### [OBJECTIVES]
**A)** In the talk on prayer, reproduce everything from "Question: Do you" down to "which you speak?".
**B)** According to the talk on prayer, why does prayer as it is commonly understood have no value for the speaker? Answer in one to three sentences.

### [EXTRACT TO READ]
The Art of Listening

Frognerseteren, Norway
3rd Public Talk 9th September, 1933

This morning I am going to answer questions only.

Question: Do you believe in the efficacy of prayer, and the value of prayer that is directed out of whole-hearted sympathy to the misfortune and suffering of others? Cannot prayer, in the right sense, ever bring about the freedom of which you speak?

Krishnamurti: When we use the word "prayer", I think we use it with a very definite meaning. As it is generally understood, it means praying to someone outside of ourselves to give us strength, understanding, and so on. That is, we are looking for help from an external source. When you are suffering and you look to another to relieve you from that suffering, you are but creating in your mind, and therefore in your action, incompleteness, duality. So from my point of view, prayer, as it is commonly understood, has no value. You may forget your suffering in your prayer, but you have not understood the cause of suffering. You have merely lost yourself in prayer; you have suggested to yourself certain modes of living. So prayer in the ordinary sense of the word, that is, looking to another for relief from suffering, has to me no value.

But if I may use the word with a different meaning, I think there is prayer which is not a looking to another for help; it is a continued alertness of mind, an awakened state in which you understand for yourself. In that state of prayer you know the cause of suffering, the cause of confusion, the cause of a problem. Most of us, when we have a problem, immediately seek a solution. When we find a solution we think that we have solved the problem, but we have not. We have only escaped from it. Prayer, in the conventional meaning of the word, is thus an escape. But real prayer, I feel, is action with awakened interest in life.

Comment from the audience: Do you think that the prayer of a mother for her children may be good for them?

Krishnamurti: What do you think?

Comment: I hope it will be good for them.

### [RAW RECORDS]
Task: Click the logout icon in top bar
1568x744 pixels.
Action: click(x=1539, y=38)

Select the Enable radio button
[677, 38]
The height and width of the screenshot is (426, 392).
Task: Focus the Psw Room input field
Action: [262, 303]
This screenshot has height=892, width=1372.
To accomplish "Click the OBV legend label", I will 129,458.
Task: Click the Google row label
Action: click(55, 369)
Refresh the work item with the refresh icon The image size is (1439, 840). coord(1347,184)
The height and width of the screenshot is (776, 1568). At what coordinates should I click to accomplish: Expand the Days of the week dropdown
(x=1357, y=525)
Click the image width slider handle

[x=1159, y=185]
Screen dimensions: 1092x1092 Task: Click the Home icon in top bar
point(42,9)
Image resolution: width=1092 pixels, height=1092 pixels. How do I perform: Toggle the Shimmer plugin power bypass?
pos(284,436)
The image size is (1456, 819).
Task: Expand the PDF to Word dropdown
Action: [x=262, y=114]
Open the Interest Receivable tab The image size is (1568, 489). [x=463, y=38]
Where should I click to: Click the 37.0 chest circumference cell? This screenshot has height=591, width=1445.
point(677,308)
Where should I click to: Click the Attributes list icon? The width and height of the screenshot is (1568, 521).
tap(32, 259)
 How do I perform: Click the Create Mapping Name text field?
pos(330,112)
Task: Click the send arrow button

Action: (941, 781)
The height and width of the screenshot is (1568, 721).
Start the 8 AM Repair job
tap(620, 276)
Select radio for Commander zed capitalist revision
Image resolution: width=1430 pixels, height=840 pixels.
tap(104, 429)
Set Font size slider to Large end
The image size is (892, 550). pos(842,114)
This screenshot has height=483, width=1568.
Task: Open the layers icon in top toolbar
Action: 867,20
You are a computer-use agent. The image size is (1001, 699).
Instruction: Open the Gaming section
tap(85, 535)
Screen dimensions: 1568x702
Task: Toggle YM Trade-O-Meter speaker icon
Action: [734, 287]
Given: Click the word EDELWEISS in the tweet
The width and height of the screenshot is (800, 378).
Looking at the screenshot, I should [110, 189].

### [ANSWER LIST]
**A)**
Question: Do you believe in the efficacy of prayer, and the value of prayer that is directed out of whole-hearted sympathy to the misfortune and suffering of others? Cannot prayer, in the right sense, ever bring about the freedom of which you speak?

**B)** Prayer in the usual sense means looking to someone outside ourselves for relief from suffering, and that creates incompleteness and duality in the mind and in action. One may forget one's suffering while praying, but one has not understood its cause and has only lost oneself in prayer.